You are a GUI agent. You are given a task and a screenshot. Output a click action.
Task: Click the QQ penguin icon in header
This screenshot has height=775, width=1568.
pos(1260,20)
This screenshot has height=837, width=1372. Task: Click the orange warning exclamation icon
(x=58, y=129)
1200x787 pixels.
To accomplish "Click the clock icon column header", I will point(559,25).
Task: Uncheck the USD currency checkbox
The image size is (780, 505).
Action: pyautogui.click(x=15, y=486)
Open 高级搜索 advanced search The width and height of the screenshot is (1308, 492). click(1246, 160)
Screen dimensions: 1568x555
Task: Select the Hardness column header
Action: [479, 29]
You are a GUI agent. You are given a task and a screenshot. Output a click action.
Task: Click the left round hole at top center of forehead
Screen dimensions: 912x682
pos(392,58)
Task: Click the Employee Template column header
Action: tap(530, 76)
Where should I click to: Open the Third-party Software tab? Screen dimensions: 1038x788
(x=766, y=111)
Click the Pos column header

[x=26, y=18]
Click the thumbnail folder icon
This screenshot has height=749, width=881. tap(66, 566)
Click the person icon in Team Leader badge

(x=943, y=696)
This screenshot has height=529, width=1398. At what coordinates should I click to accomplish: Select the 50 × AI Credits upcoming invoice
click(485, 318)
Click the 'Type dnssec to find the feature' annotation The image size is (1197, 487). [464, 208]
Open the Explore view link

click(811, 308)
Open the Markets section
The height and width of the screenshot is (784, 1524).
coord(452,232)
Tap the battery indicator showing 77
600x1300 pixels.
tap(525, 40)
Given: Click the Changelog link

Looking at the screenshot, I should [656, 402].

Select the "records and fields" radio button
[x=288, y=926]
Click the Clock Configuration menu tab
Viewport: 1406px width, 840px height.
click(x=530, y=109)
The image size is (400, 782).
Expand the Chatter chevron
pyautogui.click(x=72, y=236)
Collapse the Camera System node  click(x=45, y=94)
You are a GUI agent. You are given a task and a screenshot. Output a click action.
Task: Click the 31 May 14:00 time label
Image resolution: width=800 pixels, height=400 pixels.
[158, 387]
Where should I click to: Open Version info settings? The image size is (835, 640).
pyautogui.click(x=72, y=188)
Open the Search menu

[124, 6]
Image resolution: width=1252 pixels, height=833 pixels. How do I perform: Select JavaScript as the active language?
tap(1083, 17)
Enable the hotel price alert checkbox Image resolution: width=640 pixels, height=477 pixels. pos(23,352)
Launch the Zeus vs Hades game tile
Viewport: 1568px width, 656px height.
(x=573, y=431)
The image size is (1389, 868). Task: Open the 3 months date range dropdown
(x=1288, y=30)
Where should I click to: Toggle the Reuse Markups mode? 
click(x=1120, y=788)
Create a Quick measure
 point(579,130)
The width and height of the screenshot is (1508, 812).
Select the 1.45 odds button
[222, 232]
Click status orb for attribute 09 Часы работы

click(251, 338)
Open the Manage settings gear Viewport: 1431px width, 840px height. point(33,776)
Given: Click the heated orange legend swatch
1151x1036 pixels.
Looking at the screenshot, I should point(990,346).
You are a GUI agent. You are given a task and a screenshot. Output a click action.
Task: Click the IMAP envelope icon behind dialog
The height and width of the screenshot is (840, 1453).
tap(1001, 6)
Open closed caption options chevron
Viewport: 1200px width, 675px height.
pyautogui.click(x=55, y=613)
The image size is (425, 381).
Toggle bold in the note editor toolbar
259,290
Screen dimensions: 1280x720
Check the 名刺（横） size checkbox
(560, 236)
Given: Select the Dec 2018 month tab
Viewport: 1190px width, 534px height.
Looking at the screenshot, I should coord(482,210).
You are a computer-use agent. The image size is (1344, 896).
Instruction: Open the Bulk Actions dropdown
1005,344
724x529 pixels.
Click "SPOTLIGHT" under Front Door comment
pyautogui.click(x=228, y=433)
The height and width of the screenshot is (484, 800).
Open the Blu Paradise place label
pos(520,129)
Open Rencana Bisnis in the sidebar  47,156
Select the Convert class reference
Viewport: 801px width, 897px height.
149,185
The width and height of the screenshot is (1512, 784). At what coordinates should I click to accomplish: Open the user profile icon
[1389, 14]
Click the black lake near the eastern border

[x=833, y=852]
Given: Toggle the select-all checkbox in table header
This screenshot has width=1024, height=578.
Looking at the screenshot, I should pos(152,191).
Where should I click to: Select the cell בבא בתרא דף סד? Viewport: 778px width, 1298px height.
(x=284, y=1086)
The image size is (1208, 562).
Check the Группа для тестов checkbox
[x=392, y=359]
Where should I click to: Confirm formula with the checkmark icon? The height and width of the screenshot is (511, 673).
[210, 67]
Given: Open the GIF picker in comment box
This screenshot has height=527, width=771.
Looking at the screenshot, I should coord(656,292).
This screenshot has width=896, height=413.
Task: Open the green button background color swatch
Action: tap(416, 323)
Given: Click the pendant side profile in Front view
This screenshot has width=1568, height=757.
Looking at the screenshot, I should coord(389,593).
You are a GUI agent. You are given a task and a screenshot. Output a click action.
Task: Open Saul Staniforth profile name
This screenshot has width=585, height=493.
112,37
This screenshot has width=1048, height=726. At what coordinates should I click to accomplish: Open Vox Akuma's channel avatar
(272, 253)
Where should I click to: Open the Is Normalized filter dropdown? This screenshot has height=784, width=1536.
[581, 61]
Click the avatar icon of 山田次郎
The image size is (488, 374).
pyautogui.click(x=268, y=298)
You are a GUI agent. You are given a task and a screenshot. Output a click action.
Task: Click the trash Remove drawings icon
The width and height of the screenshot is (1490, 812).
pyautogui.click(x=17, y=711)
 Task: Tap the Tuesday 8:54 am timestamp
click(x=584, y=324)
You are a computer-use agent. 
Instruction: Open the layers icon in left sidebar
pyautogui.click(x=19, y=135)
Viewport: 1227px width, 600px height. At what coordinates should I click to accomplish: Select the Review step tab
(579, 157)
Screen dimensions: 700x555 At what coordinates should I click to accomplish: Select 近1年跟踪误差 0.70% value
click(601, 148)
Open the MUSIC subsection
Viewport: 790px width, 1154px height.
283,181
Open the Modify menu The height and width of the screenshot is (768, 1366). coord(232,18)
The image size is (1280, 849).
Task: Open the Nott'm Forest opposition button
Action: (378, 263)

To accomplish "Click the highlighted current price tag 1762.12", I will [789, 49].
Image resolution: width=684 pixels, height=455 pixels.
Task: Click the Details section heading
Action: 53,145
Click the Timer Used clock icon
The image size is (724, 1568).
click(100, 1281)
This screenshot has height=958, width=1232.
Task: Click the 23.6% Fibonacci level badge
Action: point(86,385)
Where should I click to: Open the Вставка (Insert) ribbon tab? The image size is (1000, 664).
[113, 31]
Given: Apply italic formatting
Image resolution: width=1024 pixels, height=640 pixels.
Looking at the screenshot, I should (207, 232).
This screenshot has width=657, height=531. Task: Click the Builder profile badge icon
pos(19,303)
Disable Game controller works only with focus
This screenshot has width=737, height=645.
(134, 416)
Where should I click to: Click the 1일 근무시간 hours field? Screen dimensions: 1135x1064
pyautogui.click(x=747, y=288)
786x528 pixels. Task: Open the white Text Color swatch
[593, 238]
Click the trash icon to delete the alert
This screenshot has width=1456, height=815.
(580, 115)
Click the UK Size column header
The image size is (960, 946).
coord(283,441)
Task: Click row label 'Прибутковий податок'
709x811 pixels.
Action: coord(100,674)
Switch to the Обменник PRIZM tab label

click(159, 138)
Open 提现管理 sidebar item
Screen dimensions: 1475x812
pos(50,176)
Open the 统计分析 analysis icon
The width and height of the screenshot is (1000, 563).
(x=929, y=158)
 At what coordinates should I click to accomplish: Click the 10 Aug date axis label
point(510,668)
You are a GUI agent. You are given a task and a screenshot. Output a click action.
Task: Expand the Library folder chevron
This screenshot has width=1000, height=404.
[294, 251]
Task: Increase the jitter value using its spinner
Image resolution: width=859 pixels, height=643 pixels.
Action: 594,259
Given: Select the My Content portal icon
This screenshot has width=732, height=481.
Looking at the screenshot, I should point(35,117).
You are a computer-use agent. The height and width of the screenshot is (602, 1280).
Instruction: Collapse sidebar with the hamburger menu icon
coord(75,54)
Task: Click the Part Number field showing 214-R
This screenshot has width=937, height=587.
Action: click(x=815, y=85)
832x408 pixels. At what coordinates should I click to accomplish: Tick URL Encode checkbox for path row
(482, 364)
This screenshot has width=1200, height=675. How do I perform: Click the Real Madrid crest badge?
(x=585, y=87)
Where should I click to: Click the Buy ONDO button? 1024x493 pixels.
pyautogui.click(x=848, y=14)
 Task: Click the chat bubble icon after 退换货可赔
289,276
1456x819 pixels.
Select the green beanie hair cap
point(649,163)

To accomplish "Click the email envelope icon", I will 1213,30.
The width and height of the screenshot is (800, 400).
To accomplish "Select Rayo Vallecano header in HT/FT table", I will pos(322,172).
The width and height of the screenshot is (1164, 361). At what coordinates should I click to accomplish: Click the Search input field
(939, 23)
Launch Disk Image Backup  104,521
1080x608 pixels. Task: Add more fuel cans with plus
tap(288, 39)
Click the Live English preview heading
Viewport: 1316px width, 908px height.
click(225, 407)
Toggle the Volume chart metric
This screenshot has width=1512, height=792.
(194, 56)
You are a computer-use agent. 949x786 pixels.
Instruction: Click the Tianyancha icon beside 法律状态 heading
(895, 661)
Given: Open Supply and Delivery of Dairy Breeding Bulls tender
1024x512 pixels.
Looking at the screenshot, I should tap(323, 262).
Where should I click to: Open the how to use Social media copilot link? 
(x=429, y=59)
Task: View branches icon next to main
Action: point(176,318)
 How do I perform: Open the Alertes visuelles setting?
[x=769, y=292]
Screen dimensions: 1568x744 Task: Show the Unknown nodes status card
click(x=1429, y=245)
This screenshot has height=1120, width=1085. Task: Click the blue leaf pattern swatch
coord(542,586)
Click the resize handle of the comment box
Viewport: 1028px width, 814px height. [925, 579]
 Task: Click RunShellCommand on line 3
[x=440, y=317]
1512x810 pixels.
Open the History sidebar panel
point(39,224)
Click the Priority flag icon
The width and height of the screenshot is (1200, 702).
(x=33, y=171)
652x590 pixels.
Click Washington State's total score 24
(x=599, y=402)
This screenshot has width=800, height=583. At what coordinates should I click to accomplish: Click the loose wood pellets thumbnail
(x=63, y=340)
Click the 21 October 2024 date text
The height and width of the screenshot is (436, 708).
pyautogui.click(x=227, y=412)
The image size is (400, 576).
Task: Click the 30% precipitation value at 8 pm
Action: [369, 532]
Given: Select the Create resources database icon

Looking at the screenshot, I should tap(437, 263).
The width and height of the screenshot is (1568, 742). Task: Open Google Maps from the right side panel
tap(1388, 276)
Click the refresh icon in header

━━━━━━

__WHAT IS NEEDED__: Copy everything from the start of the entries down through the line containing "Action: tap(530, 76)", reproducing each line precisely.

__ANSWER TO THE PROBLEM__:
You are a GUI agent. You are given a task and a screenshot. Output a click action.
Task: Click the QQ penguin icon in header
This screenshot has height=775, width=1568.
pos(1260,20)
This screenshot has height=837, width=1372. Task: Click the orange warning exclamation icon
(x=58, y=129)
1200x787 pixels.
To accomplish "Click the clock icon column header", I will point(559,25).
Task: Uncheck the USD currency checkbox
The image size is (780, 505).
Action: pyautogui.click(x=15, y=486)
Open 高级搜索 advanced search The width and height of the screenshot is (1308, 492). click(1246, 160)
Screen dimensions: 1568x555
Task: Select the Hardness column header
Action: [479, 29]
You are a GUI agent. You are given a task and a screenshot. Output a click action.
Task: Click the left round hole at top center of forehead
Screen dimensions: 912x682
pos(392,58)
Task: Click the Employee Template column header
Action: tap(530, 76)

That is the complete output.